Officials at CMS did what they could to help. They designed regulations saying that co-ops could use federal funding to educate people about their companies, although they could not mention specific insurance plans. CMS also clarified that one-third of co-op policies could be in the large-employer market.
A study released by the co-op alliance found that average premiums in states with co-ops are about 9 percent less than in states without, although it is unclear what accounts for the difference. If co-ops do force prices down, that could save the government money by reducing subsidies for people buying insurance on the exchanges, supporters say.

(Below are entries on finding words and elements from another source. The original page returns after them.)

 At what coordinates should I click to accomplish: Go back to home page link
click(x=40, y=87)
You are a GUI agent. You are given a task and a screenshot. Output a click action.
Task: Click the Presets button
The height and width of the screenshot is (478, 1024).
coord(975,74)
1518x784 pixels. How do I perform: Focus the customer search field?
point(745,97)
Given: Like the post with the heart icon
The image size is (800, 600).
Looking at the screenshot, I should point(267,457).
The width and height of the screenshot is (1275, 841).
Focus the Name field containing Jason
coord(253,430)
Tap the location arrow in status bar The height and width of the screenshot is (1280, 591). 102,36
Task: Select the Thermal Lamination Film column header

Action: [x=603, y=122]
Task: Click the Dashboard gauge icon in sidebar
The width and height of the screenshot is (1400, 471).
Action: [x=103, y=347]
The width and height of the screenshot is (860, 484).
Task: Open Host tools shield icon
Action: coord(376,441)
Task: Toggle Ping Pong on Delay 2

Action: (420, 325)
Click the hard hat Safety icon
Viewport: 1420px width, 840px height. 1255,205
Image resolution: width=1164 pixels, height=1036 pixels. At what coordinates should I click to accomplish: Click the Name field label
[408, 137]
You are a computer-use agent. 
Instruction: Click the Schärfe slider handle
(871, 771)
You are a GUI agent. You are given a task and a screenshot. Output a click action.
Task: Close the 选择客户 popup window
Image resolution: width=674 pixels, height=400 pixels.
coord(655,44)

Yet the obstacles remain daunting. “This is by far the most challenging thing I’ve been involved with in my 21-year career,’’ said Peter Beilenson, a former Baltimore health commissioner who is chief executive of Evergreen Health Co-Op in Maryland.
The Maryland outfit is one of at least three co-ops forecast to have financial problems in internal application reviews by Deloitte, a contractor for the Department of Health and Human Services. The review, uncovered by House Oversight and Government Reform Committee Chairman Darrell Issa (R-Calif.), said the Maryland co-op initially did not qualify for funding because its financial statements “indicate a tenuous ability to remain financially solvent.’’
The reviews also found that New York’s co-op had overly high debt and may have been overstating assets, while New Jersey’s co-op was projected to have expenses grow faster than revenue, “a negative indicator of the co-op’s ability to remain financially solvent.’’
Officials at all three co-ops said they are optimistic about their finances and ability to repay federal loans. They said high debt and expenses are typical of any start-up.
In July, an HHS inspector-general audit found that 11 co-ops had projected start-up expenditures that exceeded their start-up funding — and that there was “little evidence” of critical private support for 16 co-ops.
In Vermont, the state denied the co-op a license in a scathing report that said it would lose millions of dollars. HHS terminated the co-op’s $33.8 million in loans last month, forcing it to dissolve. Christine Oliver, the co-op’s former chief executive, said it will be unable to repay $4.5 million that had been spent.
In Ohio, co-op chief operating officer Briggs Hamor said the federal restrictions are posing “a ton of challenges.” His co-op, InHealth Mutual, missed the deadline to get licensed in time for the exchange this year.
“There really is a fighting chance for us,’’ Hamor said. He added, “I do think there will be some co-ops that will struggle for whatever reason and probably not make it.’’
Alice Crites contributed to this report.